--- START GIVEN RECORDS ---

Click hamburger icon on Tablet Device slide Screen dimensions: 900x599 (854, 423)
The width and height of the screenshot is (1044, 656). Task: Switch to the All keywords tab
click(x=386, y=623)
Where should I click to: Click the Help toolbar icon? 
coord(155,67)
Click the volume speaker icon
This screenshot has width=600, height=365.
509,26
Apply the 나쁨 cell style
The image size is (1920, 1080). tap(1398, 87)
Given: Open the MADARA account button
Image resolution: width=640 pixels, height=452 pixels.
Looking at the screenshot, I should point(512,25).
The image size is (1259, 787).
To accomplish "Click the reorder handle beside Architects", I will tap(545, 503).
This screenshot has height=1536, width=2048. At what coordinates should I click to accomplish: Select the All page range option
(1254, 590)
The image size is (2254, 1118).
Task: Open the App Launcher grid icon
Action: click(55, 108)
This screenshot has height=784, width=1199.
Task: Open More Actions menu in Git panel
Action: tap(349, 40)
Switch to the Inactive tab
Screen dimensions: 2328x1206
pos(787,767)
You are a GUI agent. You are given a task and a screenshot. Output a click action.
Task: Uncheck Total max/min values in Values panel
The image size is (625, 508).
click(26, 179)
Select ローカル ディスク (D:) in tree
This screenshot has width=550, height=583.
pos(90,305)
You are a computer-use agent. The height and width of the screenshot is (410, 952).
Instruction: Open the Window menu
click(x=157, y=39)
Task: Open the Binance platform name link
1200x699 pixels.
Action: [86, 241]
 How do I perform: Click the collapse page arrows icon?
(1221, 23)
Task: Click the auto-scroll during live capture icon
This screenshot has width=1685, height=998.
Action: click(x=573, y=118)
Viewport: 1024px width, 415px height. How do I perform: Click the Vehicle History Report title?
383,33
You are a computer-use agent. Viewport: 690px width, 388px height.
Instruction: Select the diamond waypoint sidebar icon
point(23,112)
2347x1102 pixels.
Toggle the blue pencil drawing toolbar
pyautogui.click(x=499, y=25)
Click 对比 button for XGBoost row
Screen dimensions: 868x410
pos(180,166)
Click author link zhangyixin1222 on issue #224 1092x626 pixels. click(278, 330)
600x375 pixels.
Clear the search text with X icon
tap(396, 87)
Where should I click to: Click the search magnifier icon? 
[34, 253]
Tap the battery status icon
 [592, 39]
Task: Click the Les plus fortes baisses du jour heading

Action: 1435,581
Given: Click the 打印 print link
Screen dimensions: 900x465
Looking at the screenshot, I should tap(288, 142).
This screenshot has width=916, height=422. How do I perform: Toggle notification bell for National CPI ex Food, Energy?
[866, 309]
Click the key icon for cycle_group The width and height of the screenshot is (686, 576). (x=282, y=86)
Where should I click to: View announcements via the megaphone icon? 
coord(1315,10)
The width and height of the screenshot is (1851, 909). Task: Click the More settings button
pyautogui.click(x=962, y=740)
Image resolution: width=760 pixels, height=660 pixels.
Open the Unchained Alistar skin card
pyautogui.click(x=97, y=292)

--- END GIVEN RECORDS ---

**TASK OBJECTIVE**
Rewrite every line of the items above as a numbered list, leaving out any blank lines.

**WRITTEN REPLY**
1. Click hamburger icon on Tablet Device slide Screen dimensions: 900x599 (854, 423)
2. The width and height of the screenshot is (1044, 656). Task: Switch to the All keywords tab
3. click(x=386, y=623)
4. Where should I click to: Click the Help toolbar icon? 
5. coord(155,67)
6. Click the volume speaker icon
7. This screenshot has width=600, height=365.
8. 509,26
9. Apply the 나쁨 cell style
10. The image size is (1920, 1080). tap(1398, 87)
11. Given: Open the MADARA account button
12. Image resolution: width=640 pixels, height=452 pixels.
13. Looking at the screenshot, I should point(512,25).
14. The image size is (1259, 787).
15. To accomplish "Click the reorder handle beside Architects", I will tap(545, 503).
16. This screenshot has height=1536, width=2048. At what coordinates should I click to accomplish: Select the All page range option
17. (1254, 590)
18. The image size is (2254, 1118).
19. Task: Open the App Launcher grid icon
20. Action: click(55, 108)
21. This screenshot has height=784, width=1199.
22. Task: Open More Actions menu in Git panel
23. Action: tap(349, 40)
24. Switch to the Inactive tab
25. Screen dimensions: 2328x1206
26. pos(787,767)
27. You are a GUI agent. You are given a task and a screenshot. Output a click action.
28. Task: Uncheck Total max/min values in Values panel
29. The image size is (625, 508).
30. click(26, 179)
31. Select ローカル ディスク (D:) in tree
32. This screenshot has width=550, height=583.
33. pos(90,305)
34. You are a computer-use agent. The height and width of the screenshot is (410, 952).
35. Instruction: Open the Window menu
36. click(x=157, y=39)
37. Task: Open the Binance platform name link
38. 1200x699 pixels.
39. Action: [86, 241]
40.  How do I perform: Click the collapse page arrows icon?
41. (1221, 23)
42. Task: Click the auto-scroll during live capture icon
43. This screenshot has width=1685, height=998.
44. Action: click(x=573, y=118)
45. Viewport: 1024px width, 415px height. How do I perform: Click the Vehicle History Report title?
46. 383,33
47. You are a computer-use agent. Viewport: 690px width, 388px height.
48. Instruction: Select the diamond waypoint sidebar icon
49. point(23,112)
50. 2347x1102 pixels.
51. Toggle the blue pencil drawing toolbar
52. pyautogui.click(x=499, y=25)
53. Click 对比 button for XGBoost row
54. Screen dimensions: 868x410
55. pos(180,166)
56. Click author link zhangyixin1222 on issue #224 1092x626 pixels. click(278, 330)
57. 600x375 pixels.
58. Clear the search text with X icon
59. tap(396, 87)
60. Where should I click to: Click the search magnifier icon? 
61. [34, 253]
62. Tap the battery status icon
63.  [592, 39]
64. Task: Click the Les plus fortes baisses du jour heading
65. Action: 1435,581
66. Given: Click the 打印 print link
67. Screen dimensions: 900x465
68. Looking at the screenshot, I should tap(288, 142).
69. This screenshot has width=916, height=422. How do I perform: Toggle notification bell for National CPI ex Food, Energy?
70. [866, 309]
71. Click the key icon for cycle_group The width and height of the screenshot is (686, 576). (x=282, y=86)
72. Where should I click to: View announcements via the megaphone icon? 
73. coord(1315,10)
74. The width and height of the screenshot is (1851, 909). Task: Click the More settings button
75. pyautogui.click(x=962, y=740)
76. Image resolution: width=760 pixels, height=660 pixels.
77. Open the Unchained Alistar skin card
78. pyautogui.click(x=97, y=292)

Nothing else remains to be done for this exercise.